Um estudo revela que o mercado de livros digitais e audiobooks no Brasil encontrou brecha para crescer de 2019 para 2020. Divulgados em julho, com a segunda edição da Pesquisa Conteúdo Digital do Setor Editorial Brasileiro, os dados expõem um respiro proporcionado pela tecnologia e apontam novas tendências. Conforme o levantamento, desenvolvido pela Câmara Brasileira do Livro (CBL), pelo Sindicato Nacional dos Editores de Livros (Snel) e pela Nielsen, editoras nacionais registraram um aumento de 81% nas vendas de e-books e audiolivros na modalidade à la carte (em que se considera apenas títulos avulsos): um salto de 4,74 milhões de unidades em 2019 para 8,56 milhões em 2020.
— Temos que separar o mercado de educação, que inclui o livro universitário, e o da cultura. O primeiro segmento está sofrendo muito com a pandemia e as mudanças de tecnologia. Agora, o mercado da leitura por impulso está crescendo muito. É como se as pessoas tivessem redescoberto o prazer de ler — diz o presidente do Snel, Marcos da Veiga Pereira.
A pesquisa indica que o faturamento das editoras com conteúdo digital acompanhou essa tendência de expansão, mas não no mesmo ritmo, devido a ações promocionais. O crescimento real, descontada a inflação medida pelo IPCA, foi de 36% entre 2019 e 2020, incluindo serviços como bibliotecas virtuais e assinaturas. Com isso, o conteúdo digital passou a representar 6% do faturamento do setor em 2020 (era 4% em 2019), enquanto os outros 94% correspondem à venda de livros físicos. Em valores nominais (sem descontar a inflação) significa um crescimento de 43%, de R$ 103,1 milhões para R$ 147 milhões.
Apesar dos resultados avaliados por ele como positivos, Pereira diz ainda haver espaço para melhoria, especialmente no que tange à quantidade de títulos ofertados. O acervo de conteúdo digital cresceu 15%, mas no catálogo de 81,33 mil títulos disponíveis em 2020 os audiolivros representavam apenas 5% (os e-books respondiam por 95%). Na avaliação do presidente do Snel, o percentual é reflexo do processo de produção do audiolivro – mais difícil tanto em termos de revisão quanto pela necessidade de buscar bons intérpretes e estúdios – e do fato de ser um formato ainda pouco conhecido no país.

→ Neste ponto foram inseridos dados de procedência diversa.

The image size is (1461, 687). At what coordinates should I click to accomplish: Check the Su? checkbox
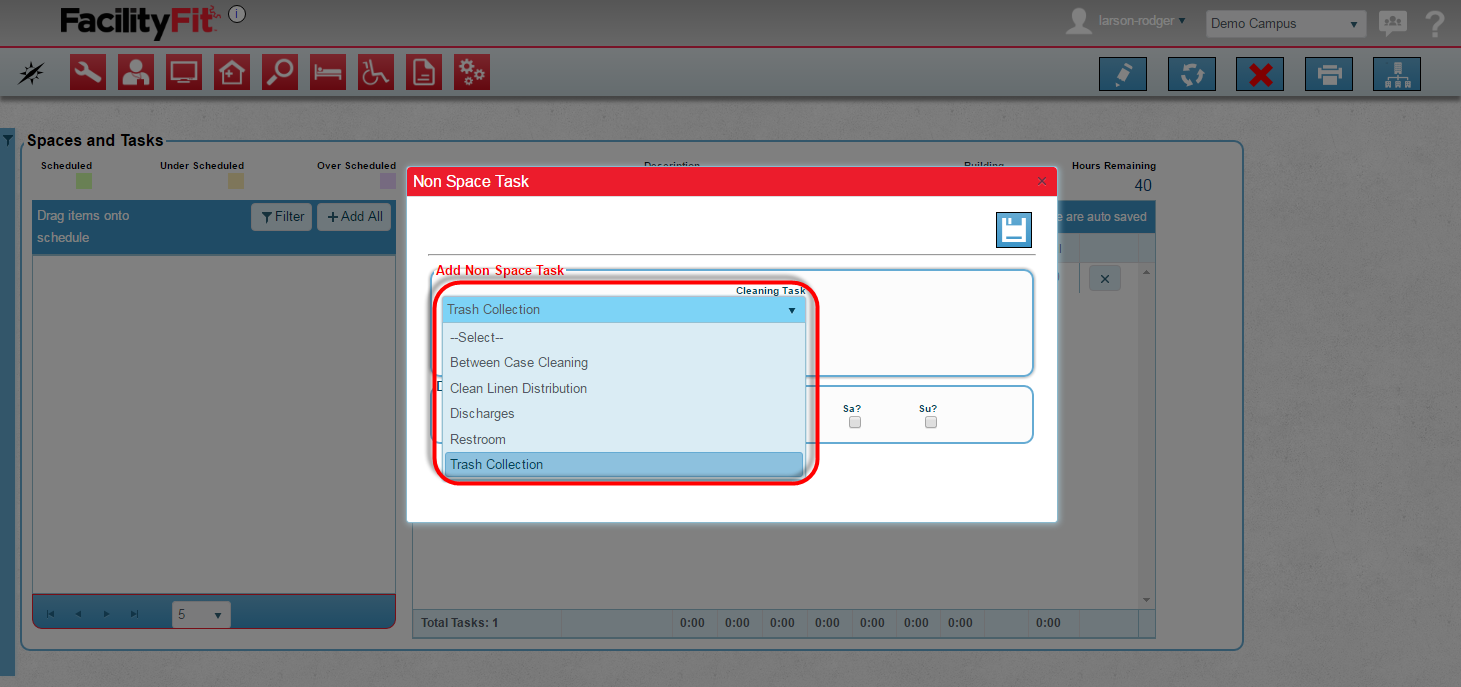coord(931,422)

É um sinal de que o brasileiro ainda aposta no contato com o papel. A quinta edição da pesquisa Retratos da Leitura no Brasil, cujos resultados foram conhecidos em setembro de 2020 (com dados de 2019), revelou que 67% dos entrevistados que já leram obras digitais preferem as impressas. Realizado pelo Instituto Pró Livro e pelo Itaú Cultural, em parceria com o IBOPE Inteligência, o levantamento ganhou recentemente o formato de livro. Organizado por Zoara Failla, Retratos da Leitura no Brasil 5 foi lançado pela editora Sextante e pode ser baixado gratuitamente no site prolivro.org.br ou adquirido em versão impressa (328 páginas, R$ 69,90).
Desafios
A pesquisa relevou um problema profundo: o país perdeu cerca de 4,6 milhões de leitores de 2015 a 2019. A metodologia considerou leitor alguém que leu um livro parcial ou integralmente nos três meses anteriores à entrevista. A redução mais expressiva ficou por conta da parcela com Ensino Superior completo, em que a proporção de leitores caiu de 53% em 2015 para 42% em 2019. Zoara afirma que vários fatores podem ser responsáveis pela queda – o fato de o brasileiro usar cada vez mais a internet no tempo livre é uma das hipóteses. Para 56% dos entrevistados, as bibliotecas são locais destinados à pesquisa ou ao estudo, enquanto apenas 16% acreditam que é para todas as pessoas.
Zoara acrescenta que, apesar de a maior parte dos professores entrevistados serem leitores (80%), suas preferências são semelhantes às do restante da população: em ambos os casos, a Bíblia figura no topo da lista, com folga em relação ao segundo colocado. Outros títulos religiosos ou de autoajuda aparecem entre as obras mais citadas. Quanto aos autores do último livro lido, apenas um clássico está entre os mais citados por professores: Machado de Assis.
— Se o repertório é limitado, como o professor vai indicar ou trabalhar práticas de leitura interessantes para cada faixa etária? — questiona a organizadora do livro.
A luz no fim do túnel, argumenta Zoara, depende especialmente de políticas públicas, que, segundo ela, sofreram um "desmonte" nos últimos anos. Para Pereira, do Snel, é necessário apostar em obras de literatura, além das obrigatórias para estudo, de forma que o hábito encontre mais facilmente vias para se propagar na vida adulta.